The Harrier was dropping vertically now, turning on a horizontal axis as it did, giving them a full view of the surrounding snow-capped mountains. Beneath them they could see the ruins of an old castle, scaffolding covering a number of its walls. On the narrow ridgeline that led to the castle they saw the SAM emplacement that had been tracking them. Among the ruins a number of people carrying next generation assault weapons waited.
‘I think I preferred your castle,’ Beth muttered.
‘The weather’s nicer here,’ du Bois pointed out. The sun was shining through a break in the clouds.
‘I hope you understand that any resistance at the moment just amounts to wasting resources and ultimately ends in the conversation we had hoped for anyway,’ the voice said as the Harrier’s wheels touched down.
A gunman was waiting to help them out. His swarthy complexion suggested a Mediterranean or Middle Eastern origin. He had an old but serviceable looking tulwar strapped to his back.
‘Miss Luckwicke, Mr du Bois, if you would come with me, please.’ His English was accented but perfect. Other gunmen on the walls were either watching them or checking the surrounding area.
They weren’t ordered to relinquish their weapons, and didn’t offer.
The gunman led them into one of the partially destroyed buildings within the castle. It did not have a roof but offered a degree of privacy. Sitting on some exposed stone foundations were a pair of brass bottles with melted lead stoppers.
‘You must be joking,’ du Bois said. ‘I’m not opening my systems to you people.’
He had been hunting them, and had in turn been hunted by them, for more than eight hundred years. The Circle ha
d been fighting them for over two thousand years.
‘This is much more of a security threat for us than it is for you,’ the gunman told du Bois.
‘What’s going on?’ Beth asked. ‘Who are these people? Terrorists?’

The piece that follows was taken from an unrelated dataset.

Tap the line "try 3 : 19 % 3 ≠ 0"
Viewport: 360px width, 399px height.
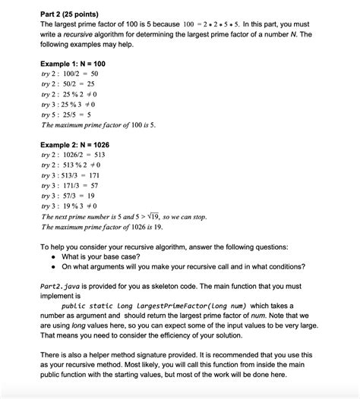pos(68,205)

The gunman turned to look at her, irritation flickering across his face.
‘Yes,’ du Bois said unequivocally.
‘Should we fight?’ Beth asked. ‘What will get us out of this the quickest?’

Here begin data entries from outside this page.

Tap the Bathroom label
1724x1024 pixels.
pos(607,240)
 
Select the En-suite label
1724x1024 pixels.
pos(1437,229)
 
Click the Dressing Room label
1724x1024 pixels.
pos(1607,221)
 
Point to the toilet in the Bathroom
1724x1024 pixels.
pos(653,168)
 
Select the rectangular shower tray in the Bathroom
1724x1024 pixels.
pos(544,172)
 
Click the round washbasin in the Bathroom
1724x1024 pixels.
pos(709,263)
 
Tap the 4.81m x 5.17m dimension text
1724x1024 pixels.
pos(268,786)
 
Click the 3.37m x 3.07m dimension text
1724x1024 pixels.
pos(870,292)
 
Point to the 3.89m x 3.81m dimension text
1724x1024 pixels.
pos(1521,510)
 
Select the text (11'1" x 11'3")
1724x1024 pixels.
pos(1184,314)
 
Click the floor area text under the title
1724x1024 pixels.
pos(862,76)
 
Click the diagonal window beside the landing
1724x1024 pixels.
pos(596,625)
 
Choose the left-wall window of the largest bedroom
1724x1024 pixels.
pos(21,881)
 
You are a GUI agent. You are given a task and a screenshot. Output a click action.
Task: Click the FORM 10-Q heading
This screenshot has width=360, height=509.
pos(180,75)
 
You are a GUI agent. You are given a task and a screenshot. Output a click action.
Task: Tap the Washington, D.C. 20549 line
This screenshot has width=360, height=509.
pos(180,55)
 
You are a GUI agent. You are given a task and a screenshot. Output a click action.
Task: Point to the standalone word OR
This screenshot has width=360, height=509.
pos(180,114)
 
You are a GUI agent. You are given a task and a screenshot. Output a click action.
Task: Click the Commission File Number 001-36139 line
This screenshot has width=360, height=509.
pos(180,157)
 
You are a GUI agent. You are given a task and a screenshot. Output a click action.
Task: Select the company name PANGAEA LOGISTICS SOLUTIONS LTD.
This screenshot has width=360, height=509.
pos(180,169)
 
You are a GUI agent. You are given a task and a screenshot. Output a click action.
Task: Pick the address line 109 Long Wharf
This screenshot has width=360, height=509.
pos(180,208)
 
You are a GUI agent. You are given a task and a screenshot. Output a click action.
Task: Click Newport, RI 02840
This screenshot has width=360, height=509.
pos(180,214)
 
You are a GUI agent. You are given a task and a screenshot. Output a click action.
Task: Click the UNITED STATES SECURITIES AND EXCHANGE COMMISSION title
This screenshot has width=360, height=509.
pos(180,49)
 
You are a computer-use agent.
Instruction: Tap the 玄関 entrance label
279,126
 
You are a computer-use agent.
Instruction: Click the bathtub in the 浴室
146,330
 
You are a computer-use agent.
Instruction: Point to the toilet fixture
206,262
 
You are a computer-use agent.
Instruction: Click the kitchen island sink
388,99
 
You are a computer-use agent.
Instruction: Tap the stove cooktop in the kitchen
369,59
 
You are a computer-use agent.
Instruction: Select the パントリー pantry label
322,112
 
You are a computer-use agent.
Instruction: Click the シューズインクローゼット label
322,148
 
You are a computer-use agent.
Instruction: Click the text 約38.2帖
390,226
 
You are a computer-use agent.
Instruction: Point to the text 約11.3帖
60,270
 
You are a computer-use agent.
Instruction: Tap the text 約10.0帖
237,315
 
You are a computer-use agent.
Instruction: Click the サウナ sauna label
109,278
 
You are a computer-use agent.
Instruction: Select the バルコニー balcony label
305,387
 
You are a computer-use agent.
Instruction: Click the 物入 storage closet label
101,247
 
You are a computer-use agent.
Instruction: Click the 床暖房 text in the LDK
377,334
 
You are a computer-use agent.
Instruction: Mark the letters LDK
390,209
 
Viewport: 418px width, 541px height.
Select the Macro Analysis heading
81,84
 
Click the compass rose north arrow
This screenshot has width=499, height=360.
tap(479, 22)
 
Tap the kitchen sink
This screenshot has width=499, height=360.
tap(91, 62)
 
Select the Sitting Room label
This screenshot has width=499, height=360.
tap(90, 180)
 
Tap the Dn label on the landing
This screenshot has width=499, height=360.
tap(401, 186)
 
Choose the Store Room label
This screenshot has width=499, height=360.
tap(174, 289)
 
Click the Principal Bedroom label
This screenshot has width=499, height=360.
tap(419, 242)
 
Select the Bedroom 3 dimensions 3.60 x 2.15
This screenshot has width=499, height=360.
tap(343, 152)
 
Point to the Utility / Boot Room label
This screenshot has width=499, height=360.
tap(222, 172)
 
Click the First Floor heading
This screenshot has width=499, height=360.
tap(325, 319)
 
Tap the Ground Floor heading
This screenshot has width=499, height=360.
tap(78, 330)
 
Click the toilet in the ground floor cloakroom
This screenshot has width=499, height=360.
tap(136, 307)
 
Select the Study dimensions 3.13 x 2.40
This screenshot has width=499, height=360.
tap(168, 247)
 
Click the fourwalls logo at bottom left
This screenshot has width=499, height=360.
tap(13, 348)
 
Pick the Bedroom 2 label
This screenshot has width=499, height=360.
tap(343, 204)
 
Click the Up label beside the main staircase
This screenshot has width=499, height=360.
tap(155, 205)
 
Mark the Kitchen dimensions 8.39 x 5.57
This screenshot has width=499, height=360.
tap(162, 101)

He could see no other way out. The gunmen were probably as augmented as Beth and himself were, with the tech they needed to take them both down. It was an odd play, though. If they wanted him dead then there were easier ways to go about it. He knew they didn’t need him to betray the Circle, they had already done all the damage they needed to his possibly erstwhile employers. Part of it was resignation. It was only his need to destroy the DAYP that was keeping him going, really, and perhaps the faintest sense of hope. But there was curiosity as well. These people had been enemies of his since he had been mortal. He was intrigued to see how this played out. The gunman with the tulwar was watching him as he considered this, as was Beth.

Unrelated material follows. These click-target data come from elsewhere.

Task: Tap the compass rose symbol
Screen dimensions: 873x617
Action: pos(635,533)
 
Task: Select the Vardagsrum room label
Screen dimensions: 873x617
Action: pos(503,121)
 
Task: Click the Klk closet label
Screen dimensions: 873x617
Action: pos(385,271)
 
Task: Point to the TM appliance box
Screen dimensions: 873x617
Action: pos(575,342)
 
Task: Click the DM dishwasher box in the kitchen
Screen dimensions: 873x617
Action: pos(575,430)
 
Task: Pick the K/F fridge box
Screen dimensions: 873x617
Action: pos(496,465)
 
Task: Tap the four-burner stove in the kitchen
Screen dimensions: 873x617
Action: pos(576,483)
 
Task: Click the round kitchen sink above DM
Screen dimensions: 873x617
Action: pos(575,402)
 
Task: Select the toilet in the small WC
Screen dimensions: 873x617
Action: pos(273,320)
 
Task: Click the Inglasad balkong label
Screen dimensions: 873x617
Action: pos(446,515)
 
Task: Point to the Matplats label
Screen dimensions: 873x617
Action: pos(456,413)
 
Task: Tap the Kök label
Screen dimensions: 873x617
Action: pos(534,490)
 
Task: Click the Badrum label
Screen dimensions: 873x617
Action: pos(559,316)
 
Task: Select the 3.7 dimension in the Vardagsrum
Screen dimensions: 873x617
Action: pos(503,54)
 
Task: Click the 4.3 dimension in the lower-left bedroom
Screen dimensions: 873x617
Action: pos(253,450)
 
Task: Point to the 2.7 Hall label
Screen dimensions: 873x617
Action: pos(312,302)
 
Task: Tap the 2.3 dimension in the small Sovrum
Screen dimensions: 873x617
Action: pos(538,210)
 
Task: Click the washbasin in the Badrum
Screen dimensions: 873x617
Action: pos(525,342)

‘Open the bottle,’ du Bois told the gunman finally.
The man let his assault rifle drop on its sling and slid the tulwar from the scabbard on his back. The curved sword’s blade cut through the neck of the bottle. Du Bois heard screaming, his own, then he started to shake as if he was having a fit standing up. Then he collapsed as his neuralware was overwhelmed.
It was easy to become jaded about the world when you had seen the technological wonders and terrors that he had seen. Du Bois was almost relieved that his sense of wonder could still be engaged. It was overwhelming. He had never thought it would seem so real. He could taste the breeze sweeping down from the mountains that surrounded the city; smell the flowers from the many gardens and orchards within, and the spices from the bazaars. Hear music on the air, which sounded like a fusion of traditional Arabic and African music mixed with the beat of modern electronic music. Despite his prejudices he had to admit that it sounded sublime.